I made a 3m long warp consisting of 2/5ths black merino wool and the rest creamy white alpaca. I just stuck to two plain bands of the colours because she likes bold designs. So far so good, it feels nice and soft and there's a nice contrast between the two bands. I've also been eyeing up a pattern for a while in a very good book called "8 Shafts A Place to Begin" by Shelp and Wostenber and decided that this would be how I would incorporate colour.
Originally I thought of a grey-blue alpaca that I have but when I tried it the effect was a little dull. In fact I used some brightly coloured orange cotton to hold the warp together and the colours really zinged. That got me thinking that I could be bold and she would love it. Maybe not orange though, because she doesn't "do" orange but maybe turquoise.

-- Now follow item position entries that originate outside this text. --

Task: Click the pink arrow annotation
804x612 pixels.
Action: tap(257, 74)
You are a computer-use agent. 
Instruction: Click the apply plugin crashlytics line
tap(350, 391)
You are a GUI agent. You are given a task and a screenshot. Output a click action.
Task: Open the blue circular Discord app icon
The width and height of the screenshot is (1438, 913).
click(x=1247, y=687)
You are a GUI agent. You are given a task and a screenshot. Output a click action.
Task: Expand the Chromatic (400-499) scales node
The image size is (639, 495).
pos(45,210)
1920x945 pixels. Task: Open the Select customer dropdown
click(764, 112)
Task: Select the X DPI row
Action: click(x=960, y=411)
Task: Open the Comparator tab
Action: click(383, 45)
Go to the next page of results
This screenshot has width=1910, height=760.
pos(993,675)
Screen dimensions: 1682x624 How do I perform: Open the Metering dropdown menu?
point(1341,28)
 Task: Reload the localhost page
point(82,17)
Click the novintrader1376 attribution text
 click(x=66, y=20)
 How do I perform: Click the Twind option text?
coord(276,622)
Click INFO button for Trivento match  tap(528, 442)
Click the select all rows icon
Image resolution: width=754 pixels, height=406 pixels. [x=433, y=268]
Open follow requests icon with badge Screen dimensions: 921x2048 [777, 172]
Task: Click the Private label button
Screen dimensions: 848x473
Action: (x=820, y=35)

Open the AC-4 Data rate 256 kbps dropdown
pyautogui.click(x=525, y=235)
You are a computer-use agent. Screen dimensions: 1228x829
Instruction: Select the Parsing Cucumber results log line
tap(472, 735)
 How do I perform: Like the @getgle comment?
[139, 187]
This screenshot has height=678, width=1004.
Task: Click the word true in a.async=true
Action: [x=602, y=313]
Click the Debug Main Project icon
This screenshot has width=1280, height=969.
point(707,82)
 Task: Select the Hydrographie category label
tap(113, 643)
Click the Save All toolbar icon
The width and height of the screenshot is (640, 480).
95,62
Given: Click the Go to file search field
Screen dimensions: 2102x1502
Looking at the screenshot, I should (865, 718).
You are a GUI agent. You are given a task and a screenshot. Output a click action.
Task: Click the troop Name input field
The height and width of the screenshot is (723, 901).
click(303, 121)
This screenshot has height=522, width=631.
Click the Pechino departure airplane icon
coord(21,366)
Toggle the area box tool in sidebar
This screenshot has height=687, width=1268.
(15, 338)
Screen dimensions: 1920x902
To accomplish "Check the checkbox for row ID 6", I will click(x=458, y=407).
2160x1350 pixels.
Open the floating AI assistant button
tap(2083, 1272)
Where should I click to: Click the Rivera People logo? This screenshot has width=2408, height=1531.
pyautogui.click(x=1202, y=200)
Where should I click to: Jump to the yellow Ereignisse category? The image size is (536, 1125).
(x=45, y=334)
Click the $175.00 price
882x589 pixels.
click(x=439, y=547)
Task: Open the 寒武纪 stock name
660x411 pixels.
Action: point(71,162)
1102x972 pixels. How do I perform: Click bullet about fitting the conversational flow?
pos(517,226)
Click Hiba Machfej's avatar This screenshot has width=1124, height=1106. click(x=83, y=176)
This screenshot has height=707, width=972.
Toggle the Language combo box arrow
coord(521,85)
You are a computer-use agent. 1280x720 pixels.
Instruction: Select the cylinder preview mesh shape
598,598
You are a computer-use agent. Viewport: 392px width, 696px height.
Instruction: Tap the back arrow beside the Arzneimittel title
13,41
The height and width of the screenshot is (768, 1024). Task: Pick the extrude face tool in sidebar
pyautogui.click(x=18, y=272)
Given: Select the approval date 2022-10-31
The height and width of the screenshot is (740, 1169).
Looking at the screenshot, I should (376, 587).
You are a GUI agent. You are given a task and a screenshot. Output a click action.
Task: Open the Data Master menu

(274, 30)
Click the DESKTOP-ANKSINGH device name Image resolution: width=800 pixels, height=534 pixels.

I started weaving once again and after a while I started to get a little disapppointed. It's wider than I expected for a start. Also the sett is too wide for the pattern so you don't read the roundness of the lozenges, maybe it will spring back when cut off the loom but I'm not convinced. The whole point was that the pattern would do the talking but in fact the pattern isn't terribly distinctive. In fact the photo makes the pattern appear bolder, in reality you have to let your eyes lose focus to see it properly.
Further into the weaving it all started to look a bit "samey" and that's when the gambling started.
First I thought a shot of pink would liven it up...
I thought I'd include a couple of bands of pink and then continue with turquoise. The problem is it started then to look a bit sugary, although I rather like how the pattern is more distinctive against the black. So I went away for a while and when I returned I decided that red would be the best anecdote to the sugary pink and turquoise. So now it looks like this:
One minute I love it and the next I think it's the sort of thing a 16 year old snowboarder would wear which, I should point out, is not an accurate description of my mother.
I've managed to stop myself at two bands of pink and two bands of red, and am now continuing with turquoise. Hopefully when I take it off the loom it will transform into a refined article of colour experimentation. I don't think I'll give it very good odds!